Analyze this

Last week one could feel the tremors of excitement in the latest Trump campaign/Russia collusion stories coming out of the Mueller investigation. According to these stories, a Trump campaign adviser had repeated communications during the final weeks of the 2016 presidential race with a business associate tied to Russian intelligence, according to a sentencing memo filed by Special Counsel Robert Mueller. In this post I am borrowing from a summary provided by the Fordham Law Center in its National Security Morning Brief, prepared by the Soufan Group.

Trump campaign official Rick Gates had frequent phone calls in September and October 2016 with a person the FBI believes had active links to Russian spy services at the time, Mueller’s team wrote in the memo. Gates told London-based lawyer Alex van der Zwaan that a longtime business associate in Ukraine was a “former Russian intelligence officer” with the GRU, Russia’s military-intelligence agency. Van der Zwaan admitted to hiding from prosecutors the fact that the three men were in touch. According to the memo, Mueller’s team assessed the ex-spy, only referred to as Person A, “has ties to a Russian intelligence service and had such ties in 2016.”

Van der Zwaan was an attorney at a firm that worked with Gates and former Trump campaign manager Paul Manafort to prepare a report used to defend Viktor Yanukovych, the former Ukrainian president, from international criticism over the prosecution and incarceration of one of his political rivals. Van der Zwaan “worked closely” on the report with Person A and Gates. A source with knowledge of the matter reportedly identified Person A as Konstantin V. Kilimnik, who for years was Manafort’s right-hand man in Ukraine. Both Gates and van der Zwaan have pleaded guilty as part of Mueller’s investigation. Van der Zwaan is scheduled to be sentenced tomorrow and faces up to six months in prison under a plea agreement with Mueller’s office.

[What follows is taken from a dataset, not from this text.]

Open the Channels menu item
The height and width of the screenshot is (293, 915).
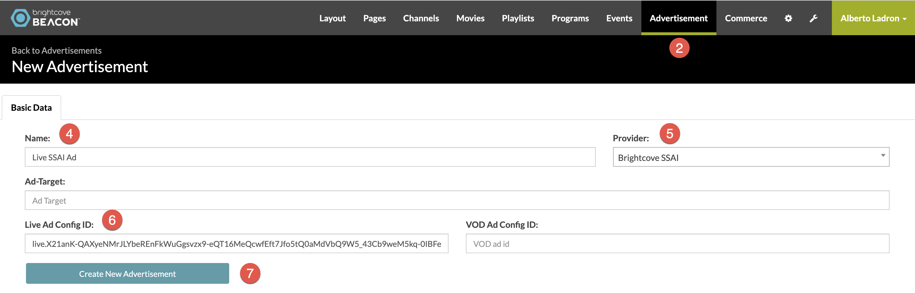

The New York Times published a story based on the sentencing memorandum here, the Washington Post published stories here and here, the Wall Street Journal here, and Bloomberg here. The Mueller sentencing memorandum that generated all of these stories is posted here.

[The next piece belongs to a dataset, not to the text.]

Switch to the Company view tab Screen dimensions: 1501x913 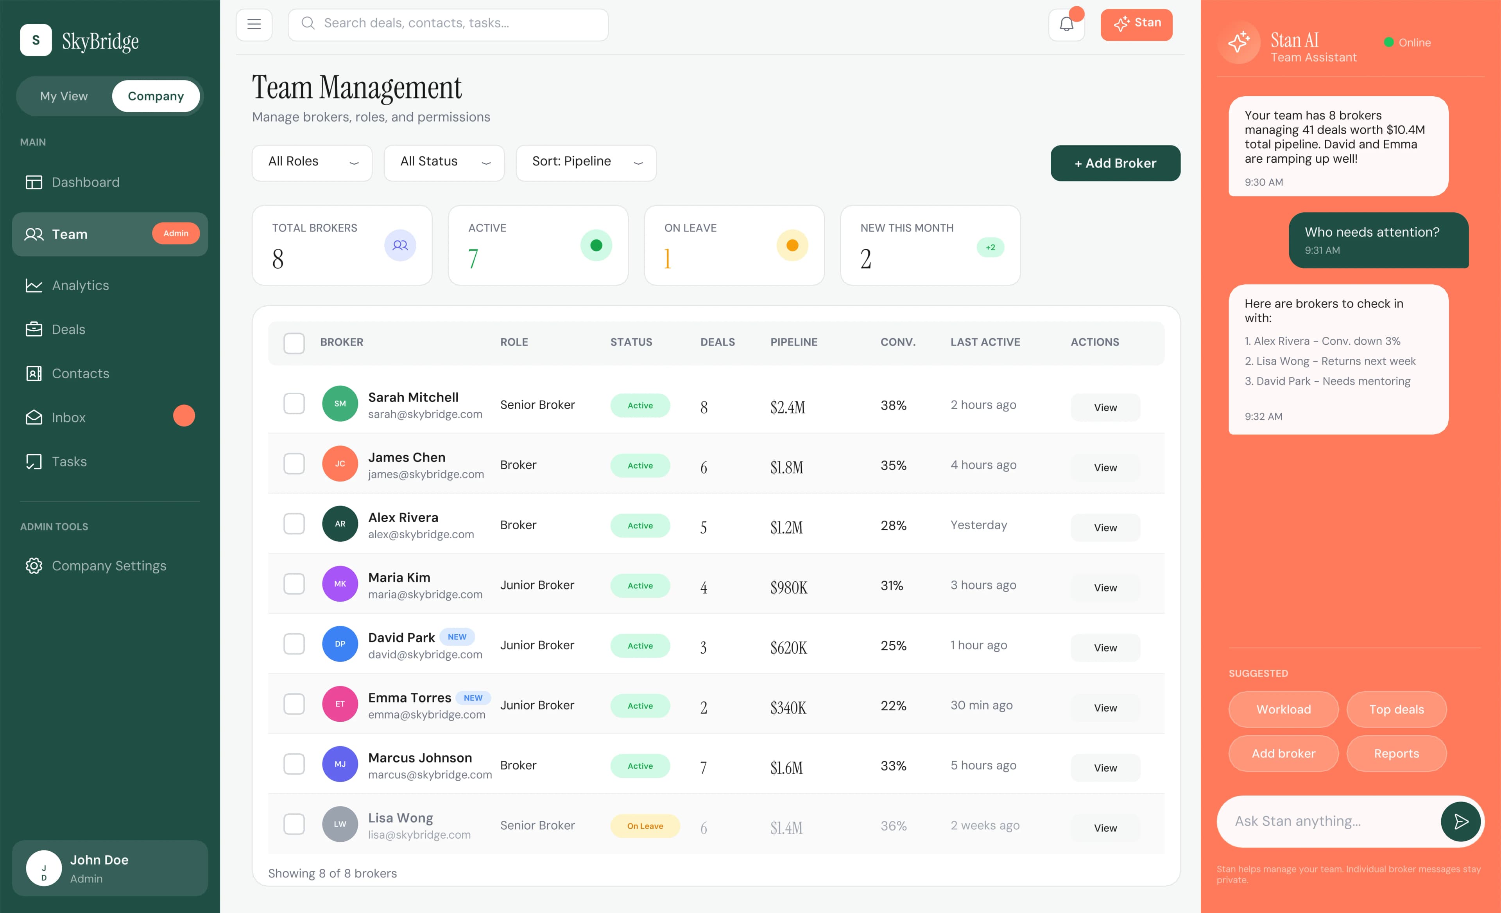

CNN of course also hopped to it, in a story by Katelyn Polantz that is posted here. CNN followed up with an on-air analysis that reaches a fever pitch. A transcript of that segment is posted here.

Reading the stories, I thought that the contacts in issue were highly unlikely to constitute Putinesque collusion in the supposedly dreamed-of election of Donald Trump. This isn’t how it would be done. At least, I thought, we have moved beyond the infamous June 2016 meeting of Glenn Simpson’s friend Natalia Veselnitskaya with Don Jr. et al. in Trump Tower.

Byron York takes up that CNN analysis segment in his column “So why was Trump aide talking to a Russian spy?” Byron digs into related stories going back a year or two that suggest a plausible explanation for the contacts. Surprise: it has nothing to do with “collusion.”